DATA FOR THIS TASK -
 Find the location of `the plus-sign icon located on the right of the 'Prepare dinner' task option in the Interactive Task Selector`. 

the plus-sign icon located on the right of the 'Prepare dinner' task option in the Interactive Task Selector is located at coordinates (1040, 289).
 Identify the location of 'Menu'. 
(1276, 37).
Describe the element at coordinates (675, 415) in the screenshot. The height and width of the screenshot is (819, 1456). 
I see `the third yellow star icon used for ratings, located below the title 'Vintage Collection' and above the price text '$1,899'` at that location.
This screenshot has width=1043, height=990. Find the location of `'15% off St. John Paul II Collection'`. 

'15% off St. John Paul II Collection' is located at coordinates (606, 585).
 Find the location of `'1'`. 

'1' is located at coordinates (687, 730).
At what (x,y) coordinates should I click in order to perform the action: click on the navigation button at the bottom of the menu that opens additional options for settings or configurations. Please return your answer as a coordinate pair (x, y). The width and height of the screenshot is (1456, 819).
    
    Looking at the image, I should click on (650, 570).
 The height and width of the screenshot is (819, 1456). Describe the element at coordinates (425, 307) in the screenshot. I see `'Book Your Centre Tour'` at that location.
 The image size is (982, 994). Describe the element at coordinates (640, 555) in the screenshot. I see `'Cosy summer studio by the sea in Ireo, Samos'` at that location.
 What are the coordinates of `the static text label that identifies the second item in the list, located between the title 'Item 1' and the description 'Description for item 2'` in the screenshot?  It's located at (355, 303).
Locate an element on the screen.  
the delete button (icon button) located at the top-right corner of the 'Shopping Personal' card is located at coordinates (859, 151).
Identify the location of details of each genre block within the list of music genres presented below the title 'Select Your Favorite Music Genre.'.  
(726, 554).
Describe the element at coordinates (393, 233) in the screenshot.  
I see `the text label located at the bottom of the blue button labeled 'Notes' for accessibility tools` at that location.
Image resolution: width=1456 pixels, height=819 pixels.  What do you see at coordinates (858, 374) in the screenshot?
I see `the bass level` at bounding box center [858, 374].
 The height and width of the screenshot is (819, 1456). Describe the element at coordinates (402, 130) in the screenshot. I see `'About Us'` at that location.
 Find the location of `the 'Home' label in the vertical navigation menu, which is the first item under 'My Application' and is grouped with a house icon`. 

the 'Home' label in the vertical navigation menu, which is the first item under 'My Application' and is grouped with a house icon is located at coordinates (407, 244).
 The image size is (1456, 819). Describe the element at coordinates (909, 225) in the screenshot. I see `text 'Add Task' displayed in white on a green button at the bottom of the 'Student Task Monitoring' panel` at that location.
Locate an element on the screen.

THE REQUEST - Replace every "Find the location of" in the data above with "Give the position of", and leave everything else unchanged.

ANSWER FOR THIS EXERCISE -
 Give the position of `the plus-sign icon located on the right of the 'Prepare dinner' task option in the Interactive Task Selector`. 

the plus-sign icon located on the right of the 'Prepare dinner' task option in the Interactive Task Selector is located at coordinates (1040, 289).
 Identify the location of 'Menu'. 
(1276, 37).
Describe the element at coordinates (675, 415) in the screenshot. The height and width of the screenshot is (819, 1456). 
I see `the third yellow star icon used for ratings, located below the title 'Vintage Collection' and above the price text '$1,899'` at that location.
This screenshot has width=1043, height=990. Give the position of `'15% off St. John Paul II Collection'`. 

'15% off St. John Paul II Collection' is located at coordinates (606, 585).
 Give the position of `'1'`. 

'1' is located at coordinates (687, 730).
At what (x,y) coordinates should I click in order to perform the action: click on the navigation button at the bottom of the menu that opens additional options for settings or configurations. Please return your answer as a coordinate pair (x, y). The width and height of the screenshot is (1456, 819).
    
    Looking at the image, I should click on (650, 570).
 The height and width of the screenshot is (819, 1456). Describe the element at coordinates (425, 307) in the screenshot. I see `'Book Your Centre Tour'` at that location.
 The image size is (982, 994). Describe the element at coordinates (640, 555) in the screenshot. I see `'Cosy summer studio by the sea in Ireo, Samos'` at that location.
 What are the coordinates of `the static text label that identifies the second item in the list, located between the title 'Item 1' and the description 'Description for item 2'` in the screenshot?  It's located at (355, 303).
Locate an element on the screen.  
the delete button (icon button) located at the top-right corner of the 'Shopping Personal' card is located at coordinates (859, 151).
Identify the location of details of each genre block within the list of music genres presented below the title 'Select Your Favorite Music Genre.'.  
(726, 554).
Describe the element at coordinates (393, 233) in the screenshot.  
I see `the text label located at the bottom of the blue button labeled 'Notes' for accessibility tools` at that location.
Image resolution: width=1456 pixels, height=819 pixels.  What do you see at coordinates (858, 374) in the screenshot?
I see `the bass level` at bounding box center [858, 374].
 The height and width of the screenshot is (819, 1456). Describe the element at coordinates (402, 130) in the screenshot. I see `'About Us'` at that location.
 Give the position of `the 'Home' label in the vertical navigation menu, which is the first item under 'My Application' and is grouped with a house icon`. 

the 'Home' label in the vertical navigation menu, which is the first item under 'My Application' and is grouped with a house icon is located at coordinates (407, 244).
 The image size is (1456, 819). Describe the element at coordinates (909, 225) in the screenshot. I see `text 'Add Task' displayed in white on a green button at the bottom of the 'Student Task Monitoring' panel` at that location.
Locate an element on the screen.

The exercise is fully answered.